* To do: Each line that has the string "agent" must be copied from the records below.

* Records for this task:
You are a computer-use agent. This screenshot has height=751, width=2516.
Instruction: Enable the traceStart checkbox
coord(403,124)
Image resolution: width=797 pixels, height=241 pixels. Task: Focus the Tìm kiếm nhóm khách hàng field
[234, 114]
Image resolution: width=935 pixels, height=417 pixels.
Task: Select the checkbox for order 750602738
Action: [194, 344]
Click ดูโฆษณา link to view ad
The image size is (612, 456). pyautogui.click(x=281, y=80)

==

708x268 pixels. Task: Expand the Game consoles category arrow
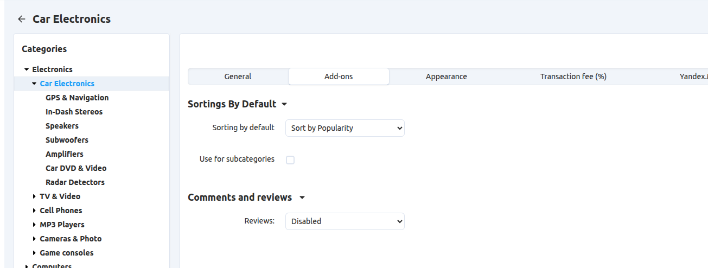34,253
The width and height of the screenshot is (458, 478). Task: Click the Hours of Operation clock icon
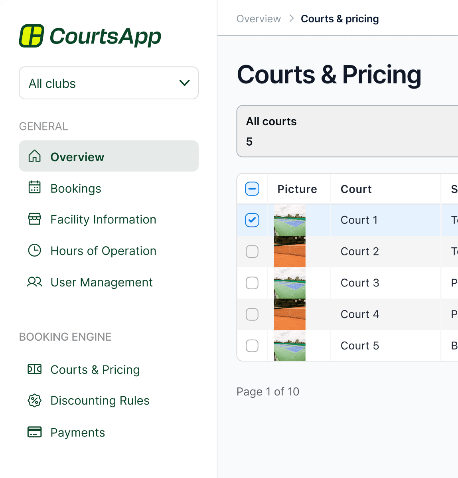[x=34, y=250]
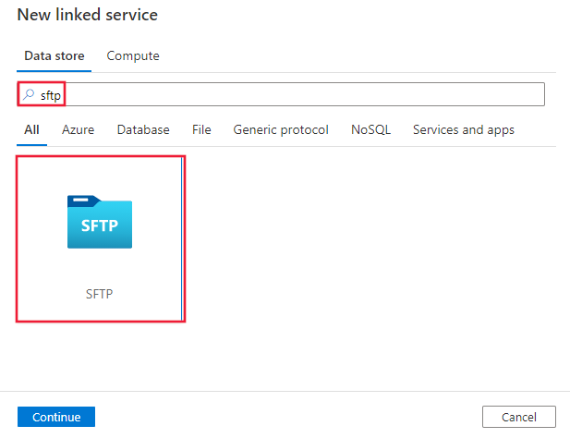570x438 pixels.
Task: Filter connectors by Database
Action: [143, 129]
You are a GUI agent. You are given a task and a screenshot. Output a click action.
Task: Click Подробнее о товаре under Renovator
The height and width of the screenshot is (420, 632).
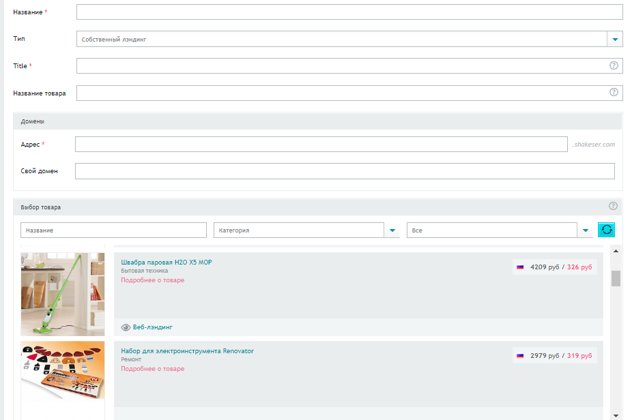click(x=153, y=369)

---

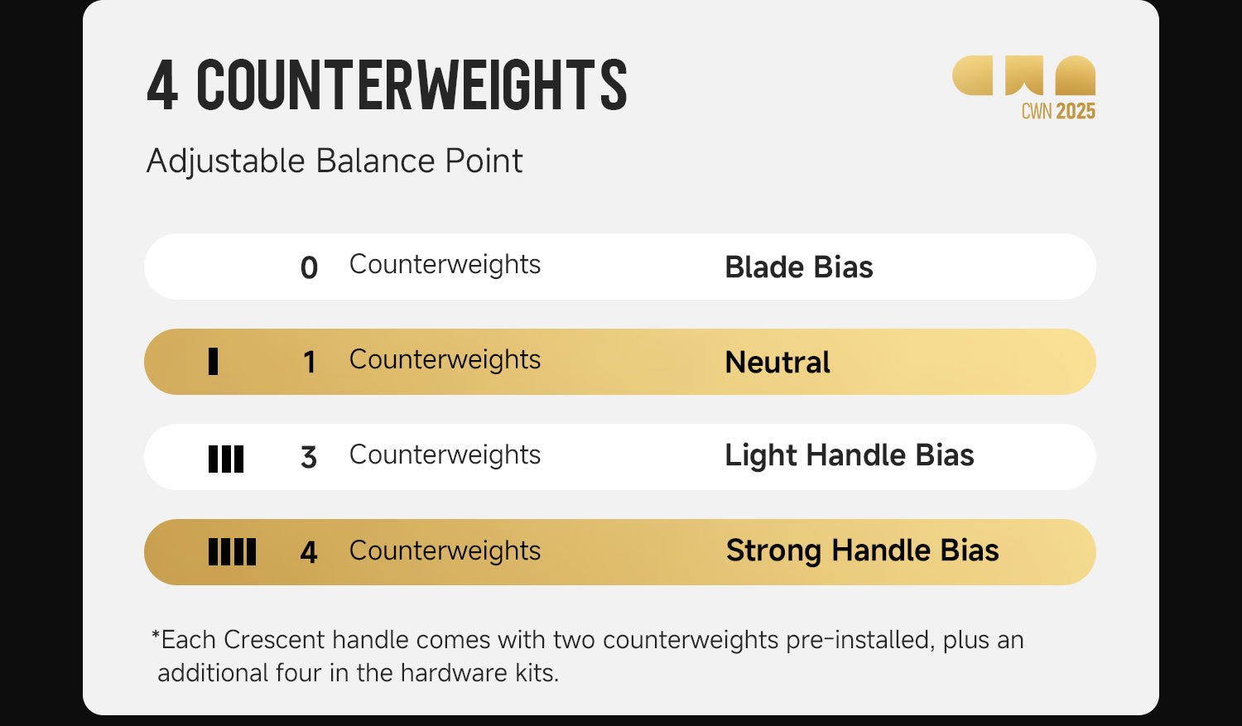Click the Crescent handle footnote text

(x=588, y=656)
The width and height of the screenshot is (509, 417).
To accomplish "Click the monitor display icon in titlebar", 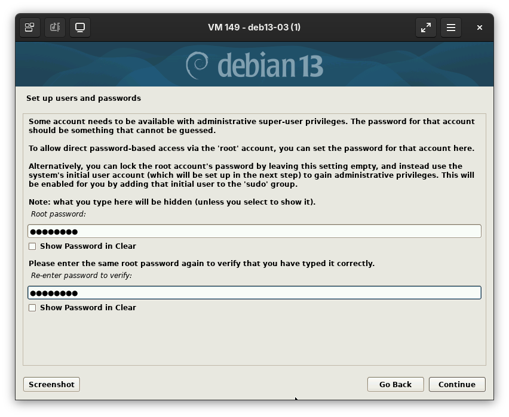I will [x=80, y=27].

* Exercise output:
You are a computer-use agent. This screenshot has height=751, width=2516.
You are a GUI agent. You are given a task and a screenshot. Output a click action.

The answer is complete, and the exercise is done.